++++ DATI REGISTRATI

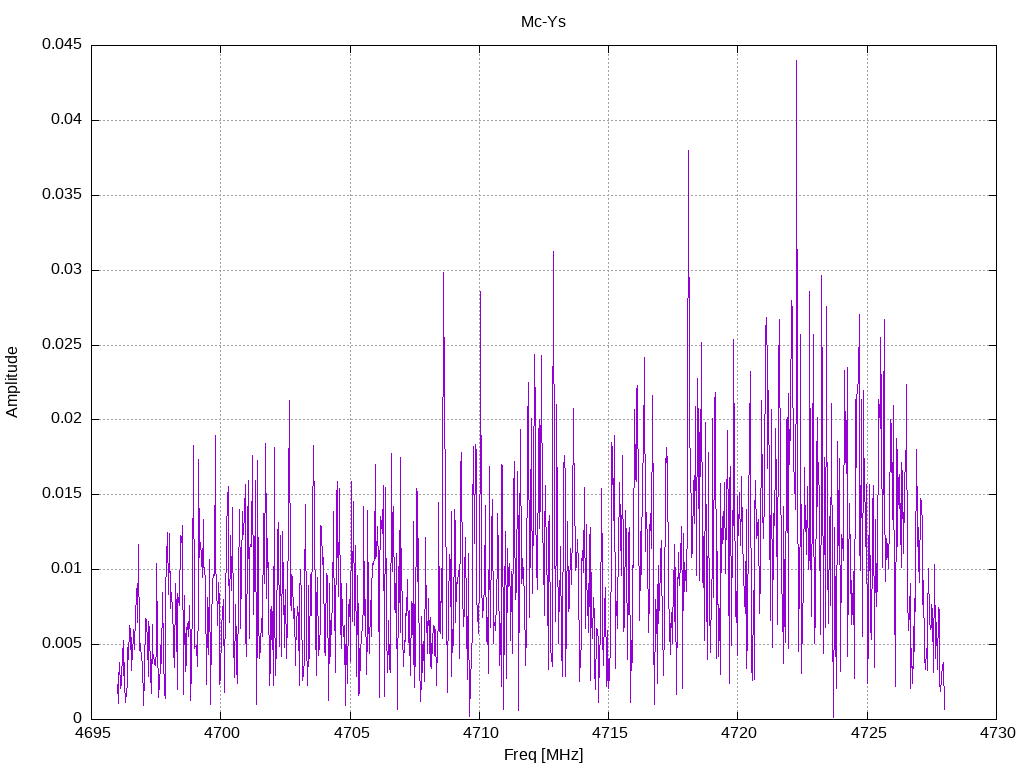The width and height of the screenshot is (1024, 768).
Task: Click the 4700 x-axis tick label
Action: 221,733
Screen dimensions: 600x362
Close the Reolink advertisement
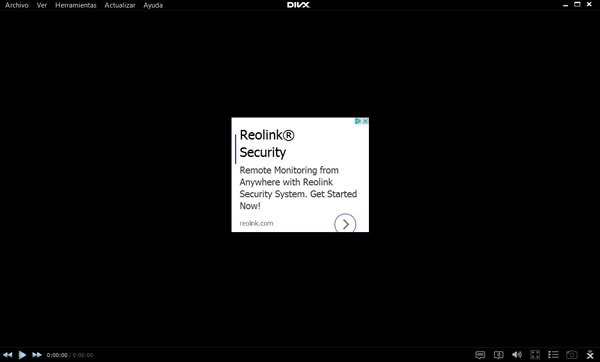coord(365,121)
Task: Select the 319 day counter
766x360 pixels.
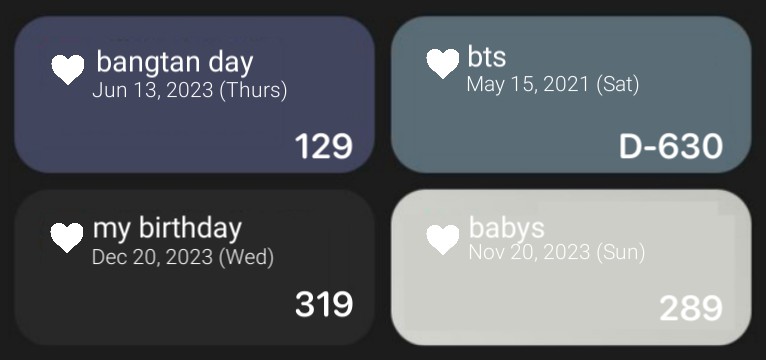Action: click(x=324, y=304)
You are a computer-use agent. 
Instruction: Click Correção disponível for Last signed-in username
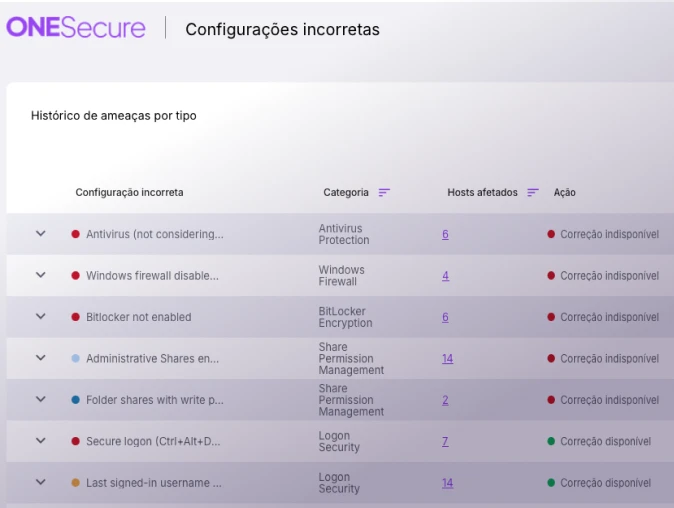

++++++++

__COMPITO DA SVOLGERE__
Riporta tutte le righe del materiale sotto forma di elenco numerato, tralasciando le righe vuote. Non includere le immagini nella risposta.

__RISPOSTA SCRITTA__
1. The width and height of the screenshot is (1024, 768).
2. Task: Click the 4700 x-axis tick label
3. Action: 221,733
4. Screen dimensions: 600x362
5. Close the Reolink advertisement
6. coord(365,121)
7. Task: Select the 319 day counter
8. 766x360 pixels.
9. Action: click(x=324, y=304)
10. You are a computer-use agent. 
11. Instruction: Click Correção disponível for Last signed-in username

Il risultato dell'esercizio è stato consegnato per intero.